* START QUOTED PASSAGE *

By Casey C. Sullivan, Esq. on April 26, 2016 | Last updated on March 21, 2019

When Jeffrey Heffernan, a police officer in Paterson, New Jersey, was spotted with a campaign sign for his mayor's political challenger, he was quickly demoted, as punishment for his "overt involvement" in the opponent's campaign. Heffernan sued, arguing that the demotion violated his First Amendment rights. And he would have had a fairly straight-forward case, except for one complication. Heffernan hadn't been involved in the opponent's campaign. Not at all. He'd just been picking up a sign for his bedridden mother.

Could he sue for a violation of a constitutional right he hadn't actually exercised? Yes, the Supreme Court ruled today, finding that employees who have been punished in order to prevent them from engaging in protected political activity can sue, even when the employer's actions were based on a mistaken understanding of the employee's behavior.

The Free Speech That Wasn't

In 2005, Heffernan worked as an officer in the office of Paterson's Chief of Police, James Wittig. Wittig had been appointed by mayor Jose "Joey" Torres, as had Heffernan's direct supervisors. And Torres was in the middle of a heated election campaign, facing a challenge by Lawrence Spagnola, a close friend of Heffernan's.

One day, Heffernan's mother asked him to stop by Spagnola's campaign to fetch her a yard sign. When Heffernan did, other officers spotted him and "word quickly spread throughout the force." (Cops can be so gossipy.)

The very next day, Heffernan's supervisors demoted him from detective to patrol officer, thinking that Heffernan had been involved in Spagnola's campaign. The rub, of course, is that Heffernan had not.

Must You Exercise a Right in Order to Face Retaliation?

Heffernan's bosses' mistake didn't just get him demoted, it almost kept him out of court. Heffernan sued under 42 U.S.C. § 1983, alleging that the police force had illegally deprived him of his constitutional rights. As the Supreme Court notes in the 6-2 decision penned by Justice Breyer, the First Amendment "generally prohibits government officials from dismissing or demoting an employee because of the employee's engagement in constitutionally protected activity."

* END QUOTED PASSAGE *
* START MATERIAL PROVIDED *

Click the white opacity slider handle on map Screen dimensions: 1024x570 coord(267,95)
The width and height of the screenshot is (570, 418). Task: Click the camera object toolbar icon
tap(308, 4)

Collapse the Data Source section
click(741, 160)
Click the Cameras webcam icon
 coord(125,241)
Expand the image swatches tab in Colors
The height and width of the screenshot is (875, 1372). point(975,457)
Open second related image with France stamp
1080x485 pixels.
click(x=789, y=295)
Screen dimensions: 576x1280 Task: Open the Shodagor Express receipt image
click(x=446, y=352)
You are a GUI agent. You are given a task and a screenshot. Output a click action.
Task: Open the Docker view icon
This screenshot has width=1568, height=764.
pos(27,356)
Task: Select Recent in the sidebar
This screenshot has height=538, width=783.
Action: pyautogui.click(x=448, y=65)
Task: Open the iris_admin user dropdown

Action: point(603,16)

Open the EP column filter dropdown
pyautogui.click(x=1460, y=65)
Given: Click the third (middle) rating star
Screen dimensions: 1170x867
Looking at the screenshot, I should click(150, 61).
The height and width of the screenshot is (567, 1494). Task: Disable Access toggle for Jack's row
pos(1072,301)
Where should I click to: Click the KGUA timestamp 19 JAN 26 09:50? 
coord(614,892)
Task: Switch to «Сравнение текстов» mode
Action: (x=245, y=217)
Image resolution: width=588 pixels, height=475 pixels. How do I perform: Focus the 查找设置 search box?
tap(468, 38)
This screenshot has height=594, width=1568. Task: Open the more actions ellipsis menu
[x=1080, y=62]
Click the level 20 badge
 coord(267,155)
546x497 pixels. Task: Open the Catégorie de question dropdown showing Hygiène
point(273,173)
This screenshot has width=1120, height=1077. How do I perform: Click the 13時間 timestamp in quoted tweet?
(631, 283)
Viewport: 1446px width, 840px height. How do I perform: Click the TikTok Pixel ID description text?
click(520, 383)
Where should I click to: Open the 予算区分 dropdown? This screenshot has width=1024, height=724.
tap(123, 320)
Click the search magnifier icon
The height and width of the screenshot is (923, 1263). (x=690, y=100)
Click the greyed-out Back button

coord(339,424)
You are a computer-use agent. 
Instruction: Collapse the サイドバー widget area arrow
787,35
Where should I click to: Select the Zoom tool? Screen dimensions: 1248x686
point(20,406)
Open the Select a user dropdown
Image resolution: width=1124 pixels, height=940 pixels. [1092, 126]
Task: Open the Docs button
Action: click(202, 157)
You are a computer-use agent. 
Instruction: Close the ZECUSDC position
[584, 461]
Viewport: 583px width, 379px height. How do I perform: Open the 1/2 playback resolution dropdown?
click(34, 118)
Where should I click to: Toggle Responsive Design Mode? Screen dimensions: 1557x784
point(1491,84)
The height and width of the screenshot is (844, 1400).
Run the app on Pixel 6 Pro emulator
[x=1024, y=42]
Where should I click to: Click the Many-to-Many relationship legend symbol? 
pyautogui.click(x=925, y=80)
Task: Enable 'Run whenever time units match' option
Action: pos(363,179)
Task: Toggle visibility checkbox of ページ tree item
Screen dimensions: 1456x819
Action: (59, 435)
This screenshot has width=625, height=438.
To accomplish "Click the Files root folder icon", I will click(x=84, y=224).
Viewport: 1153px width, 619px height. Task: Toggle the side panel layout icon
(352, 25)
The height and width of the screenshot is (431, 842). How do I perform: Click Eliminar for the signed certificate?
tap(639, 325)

* END MATERIAL PROVIDED *

* [SET OF TASKS]:
A – In the article about the Heffernan demotion case, what rank was Heffernan moved from and to?
B – Please pick up the article about the Heffernan demotion case after its final sentence and keep writing it.
The records aren't needed for this.

* [ANSWERS TO EACH TASK]:
A – He was demoted from detective to patrol officer.

B –
But here, Heffernan hadn't actually been engaged in a protected activity. And that, according to the district court and Third Circuit, was key. Since Heffernan hadn't been engaged in First Amendment conduct, he could not rely on section 1983 for a free-speech retaliation claim. There needed to be an actual, not just perceived, exercise of those rights.

Not so, the Court ruled today. "A discharge or demotion based upon an employer's belief that the employee has engaged in protected activity can cause the same kind, and degree, of constitutional harm whether that belief does or does not rest upon a factual mistake," the Supreme Court explained in an unusually short and straight-forward opinion.

The Employer's Motive Is What Matters

After all, the Court had looked to employers' motivations in 1994's Waters v. Churchill, when an employer fired a worker for discussing confidential information publicly. But that employee had actually been speaking about matters of public concern. The fact that the employer was wrong, and that the termination hadn't been based on protected speech, insulated him from suit.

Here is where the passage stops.